D’après lui, il ne faut pas nécessairement délaisser les grands festivals comme Osheaga ou le FIJM, mais le Québec devrait impérativement trouver une façon de mieux tirer son épingle du jeu.

Il a également rappelé que si la justice américaine tranchait en faveur d’un démantèlement de Live Nation et Ticketmaster, ce verdict ne concernerait que ses pratiques aux États-Unis. Au Canada, ce serait plutôt au Tribunal de la concurrence d’étudier la cause à son tour.

Evenko/Live Nation agit aussi à titre de gestionnaire exclusif du Centre Bell, de la Place Bell à Laval, du MTELUS, du Théâtre Beanfield, du Théâtre Manuvie et du Club Dix30 à Brossard.

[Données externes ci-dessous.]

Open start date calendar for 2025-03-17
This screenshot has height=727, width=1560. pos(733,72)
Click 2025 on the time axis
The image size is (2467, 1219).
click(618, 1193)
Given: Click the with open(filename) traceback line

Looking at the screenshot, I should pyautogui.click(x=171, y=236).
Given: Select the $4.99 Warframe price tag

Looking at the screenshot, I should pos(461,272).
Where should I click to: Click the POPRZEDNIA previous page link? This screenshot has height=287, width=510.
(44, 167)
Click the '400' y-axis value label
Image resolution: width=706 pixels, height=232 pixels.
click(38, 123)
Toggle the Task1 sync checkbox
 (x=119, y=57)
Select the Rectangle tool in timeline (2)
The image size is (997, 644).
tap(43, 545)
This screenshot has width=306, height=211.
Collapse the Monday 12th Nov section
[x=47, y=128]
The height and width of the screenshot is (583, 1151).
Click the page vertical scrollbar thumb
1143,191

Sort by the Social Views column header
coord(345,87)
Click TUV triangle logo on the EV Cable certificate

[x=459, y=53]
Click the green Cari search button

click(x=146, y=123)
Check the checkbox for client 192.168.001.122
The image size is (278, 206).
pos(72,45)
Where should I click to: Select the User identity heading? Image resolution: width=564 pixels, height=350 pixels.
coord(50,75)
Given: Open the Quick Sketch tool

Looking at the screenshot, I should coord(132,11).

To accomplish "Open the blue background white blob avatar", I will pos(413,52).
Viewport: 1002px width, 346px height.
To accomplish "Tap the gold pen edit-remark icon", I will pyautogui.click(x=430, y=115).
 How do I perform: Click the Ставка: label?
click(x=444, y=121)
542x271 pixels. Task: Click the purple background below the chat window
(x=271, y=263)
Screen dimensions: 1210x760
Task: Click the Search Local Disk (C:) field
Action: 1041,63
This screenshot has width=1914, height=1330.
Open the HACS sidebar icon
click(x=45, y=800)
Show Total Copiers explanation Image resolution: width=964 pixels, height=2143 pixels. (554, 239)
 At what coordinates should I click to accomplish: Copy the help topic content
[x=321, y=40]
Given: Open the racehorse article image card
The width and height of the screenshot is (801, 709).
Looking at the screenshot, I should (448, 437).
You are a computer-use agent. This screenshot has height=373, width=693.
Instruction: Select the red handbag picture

Ailleurs au Canada, Live Nation, sous sa branche canadienne Live Nation Canada, exploite entre autres le Rogers Stadium de Toronto, l’Opéra de Toronto, l’amphithéâtre RBC, le History et le Danforth Music Hall, mais aussi le Commodore Ballroom à Vancouver et le History Ottawa, qui ouvrira ses portes prochainement.

Le procès en bref

Le ministère américain de la Justice, 39 États et le district de Columbia poursuit Live Nation. Selon la poursuite, Live Nation détient un monopole illégal sur l’industrie du spectacle depuis sa fusion avec la billetterie numérique Ticketmaster, en 2010, et demandent le démantèlement de leur union. Le procès devant jury, qui s’est ouvert lundi, pourrait durer jusqu’à six semaines.